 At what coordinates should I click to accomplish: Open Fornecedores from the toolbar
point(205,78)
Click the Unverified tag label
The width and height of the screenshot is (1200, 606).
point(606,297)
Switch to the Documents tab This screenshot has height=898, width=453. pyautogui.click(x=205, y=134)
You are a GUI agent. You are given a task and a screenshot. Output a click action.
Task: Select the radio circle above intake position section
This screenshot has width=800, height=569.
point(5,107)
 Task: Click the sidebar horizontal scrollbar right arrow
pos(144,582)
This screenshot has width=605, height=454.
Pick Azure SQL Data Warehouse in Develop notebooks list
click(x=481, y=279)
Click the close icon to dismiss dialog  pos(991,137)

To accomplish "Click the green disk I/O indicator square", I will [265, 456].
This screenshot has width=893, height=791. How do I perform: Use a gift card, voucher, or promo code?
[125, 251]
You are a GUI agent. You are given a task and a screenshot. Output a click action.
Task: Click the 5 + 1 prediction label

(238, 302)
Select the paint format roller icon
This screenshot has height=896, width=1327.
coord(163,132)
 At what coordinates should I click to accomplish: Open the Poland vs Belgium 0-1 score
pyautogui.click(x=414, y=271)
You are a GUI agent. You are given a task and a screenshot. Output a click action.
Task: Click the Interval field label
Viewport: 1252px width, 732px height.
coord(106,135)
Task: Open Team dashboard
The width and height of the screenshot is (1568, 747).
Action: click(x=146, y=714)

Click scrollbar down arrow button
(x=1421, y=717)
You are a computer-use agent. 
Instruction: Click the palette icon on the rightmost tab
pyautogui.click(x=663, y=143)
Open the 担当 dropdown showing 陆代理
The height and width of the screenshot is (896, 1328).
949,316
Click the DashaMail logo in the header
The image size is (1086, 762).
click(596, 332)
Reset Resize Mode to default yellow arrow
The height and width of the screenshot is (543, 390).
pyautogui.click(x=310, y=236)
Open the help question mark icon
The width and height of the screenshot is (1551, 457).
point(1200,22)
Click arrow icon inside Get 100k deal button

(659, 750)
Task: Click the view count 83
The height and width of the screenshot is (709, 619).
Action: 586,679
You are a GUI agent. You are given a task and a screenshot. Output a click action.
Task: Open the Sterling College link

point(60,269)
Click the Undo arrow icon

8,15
:::::
▶ _WHAT YOU ARE ASKED TO DO_: All lines from the top of the data through the line containing "Switch to the" need to be retyped exactly, and nothing more.

▶ _ANSWER TO THIS PROBLEM_:
 At what coordinates should I click to accomplish: Open Fornecedores from the toolbar
point(205,78)
Click the Unverified tag label
The width and height of the screenshot is (1200, 606).
point(606,297)
Switch to the Documents tab This screenshot has height=898, width=453. pyautogui.click(x=205, y=134)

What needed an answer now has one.